Der Führerschein fürs Pferd

Jugendliche absolvieren Prüfungen für Basispass auf Kreuzhof in Renda

Bestanden: (von links) Pferd Logi mit Norea König, Lea Margraf, Anna Lena Schwarz, die Prüferinnen Kirsten Jurczek und Bea Hein, Pia von Trott zu Solz, Pferd Vindur mit Jamila Triltsch, Marla Foth und Kathrin Thiel (Lehrgangsleiterin). Foto: privat

Renda. Das Kreuzhof-Team um Kathrin Thiel ist spezialisiert auf die Haltung  der Islandpferde aus dem Norden Europas – und wohl das einzige im Kreis, welches das Ablegen des begehrten Basispasses ermöglicht.

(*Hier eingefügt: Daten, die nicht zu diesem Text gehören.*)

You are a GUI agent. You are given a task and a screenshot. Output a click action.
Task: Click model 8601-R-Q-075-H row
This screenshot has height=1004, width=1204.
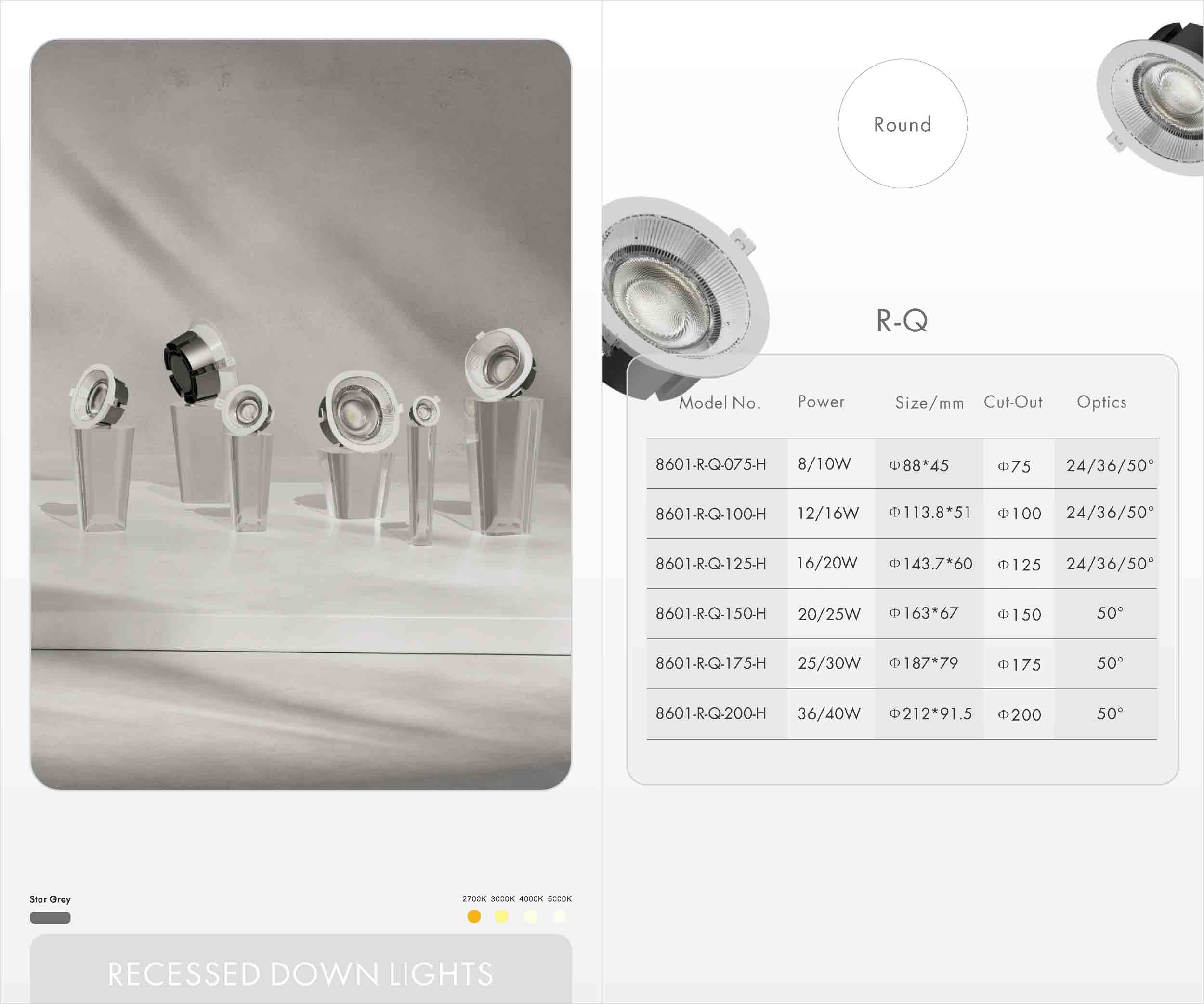point(710,464)
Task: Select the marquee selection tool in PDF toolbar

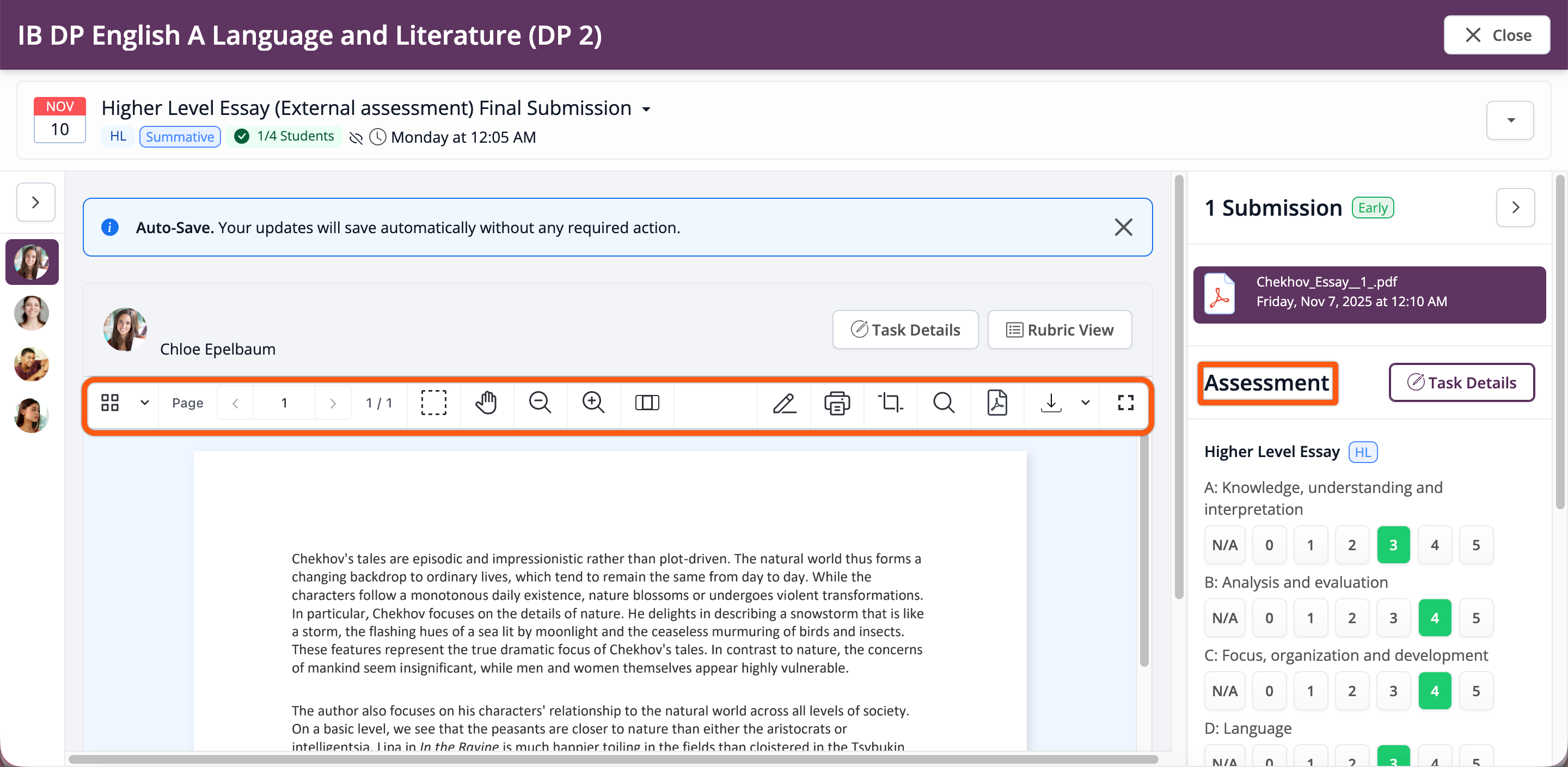Action: (433, 403)
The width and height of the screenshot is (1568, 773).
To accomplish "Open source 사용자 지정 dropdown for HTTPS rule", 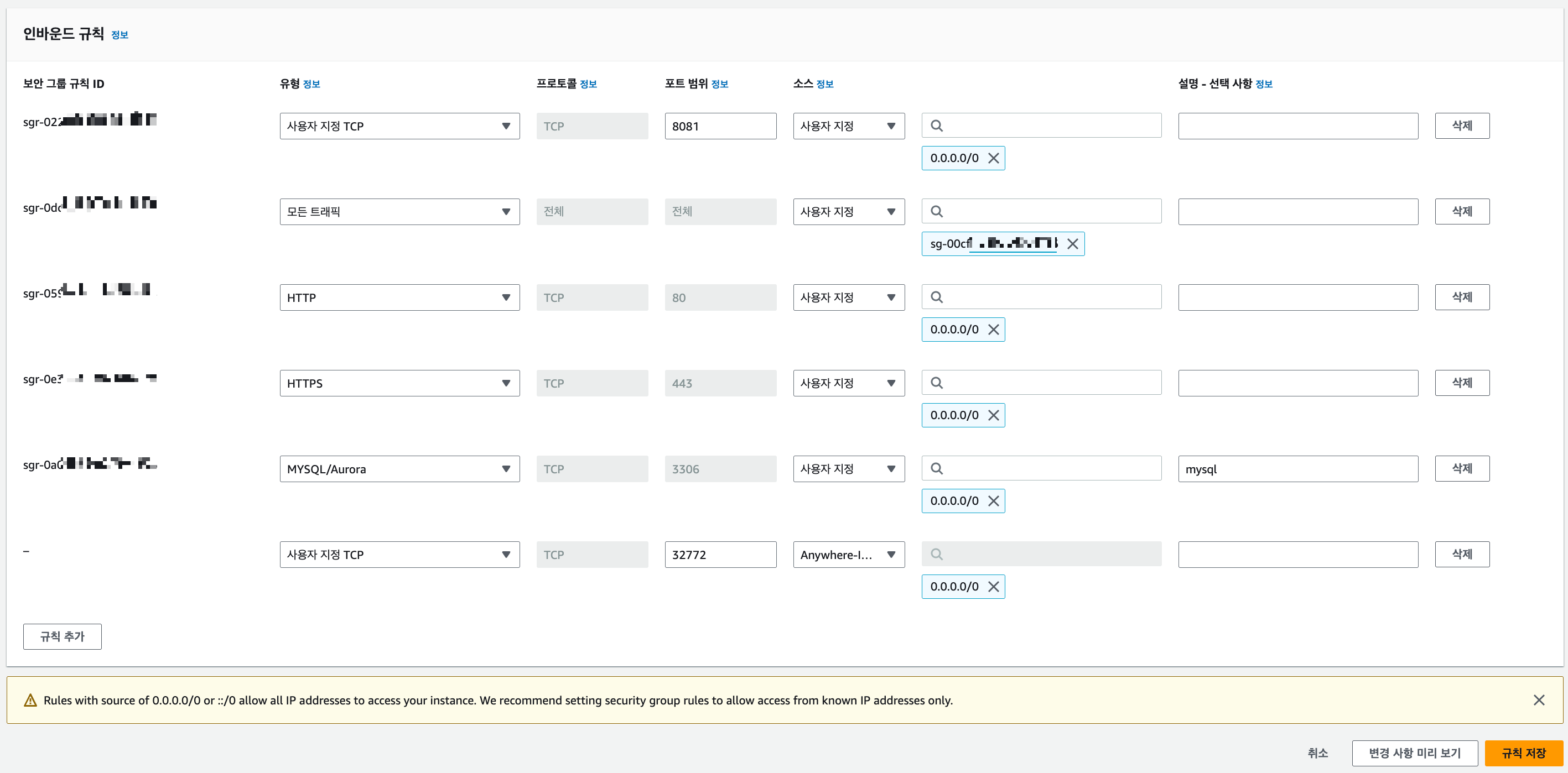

Wie wird ein Pferd eigentlich korrekt auf einen Anhänger verladen und transportiert? Welche Futtermittel sind die richtigen, und was haben die Begriffe Tölt und Isländer eigentlich miteinander zu tun? Ganz genau Bescheid wissen darüber nun die Pferdefreunde, welche den Basispass Pferdekunde des Islandpferde-Zuchtverbands (IPZV) auf dem Kreuzhof in Renda abgelegt haben.

Der Basispass ist die Voraussetzung etwa für die weiterführenden Reit- und Freizeitabzeichen Bronze – quasi „der Führerschein fürs Pferd“, wie Lehrgangsleiterin Kathrin Thiel mit einem Lächeln erklärt.

Ein ganz besonderer Kurs hat sich in diesem Jahr zusammengefunden: Norea König, Lea Margraf, Anna Lena Schwarz, Pia von Trott zu Solz, Jamila Triltsch und Marla Foth nämlich, allesamt mit elf beziehungsweise zwölf Jahren sehr jung und – wie sollte es anders sein – pferdeverrückt. Ihr fundiertes Wissen haben sie den dreieinhalb Tagen der Vorbereitung und Prüfung aufs Beste unter Beweis gestellt: Die Frage nach der charakteristischen Gangart der Islandpferde, des Tölts, war da wohl die leichteste Übung. Bestanden haben alle mit Bravour.

Anspruchsvoll ist die Prüfung, die sich in einen theoretischen und einen praktischen Teil untergliedert. Und so müssen sich die Zwölfjährigen nicht nur mit den Themen Veterinärkunde, Tierschutz und profundem Allegemeinwissen rund um das Islandpferd auskennen, sondern die Tiere beispielsweise auch selbstständig aus der Herde einfangen und holen können. Trab, Tölt, Stillstehen, Wenden – die Prüferinnen Bea Hein und Kirsten Jurczek nahmen die Fähigkeiten der Prüflinge ganz genau unter die Lupe. „Eine Tierärztin demonstrierte zusätzlich das Anlegen eines Huf- und Druckverbands, das Puls- und Fiebermessen sowie das Abhören eines Pferdes“, sagt Kathrin Thiel. Gemeinsam wurde gelernt, geübt, gelacht – und anschließend die hart erarbeiteten Prüfungszeugnisse und Anstecknadeln mit einem kleinen gemeinsamen Fest würdig gefeiert.

„Eine tolle Sache“ sei der Basispass, eigentlich unabdingbar für alle Tierfreunde und auch als Fortbildungsmöglichkeit für Interessierte geeignet. Eine Altersbeschränkung gibt es nicht. „Gern“, sagt IPZV-Trainerin Kathrin Thiel, würde sie das Angebot alle ein bis zwei Jahre wiederholen. Dabei komme es aber auf die Zahl der eingegangenen Anmeldungen an.

Die Prüfung, sagt Kathrin Thiel, war in diesem Jahr auch für sie eine Premiere – und eine Wiederholung sei ausdrücklich erwünscht.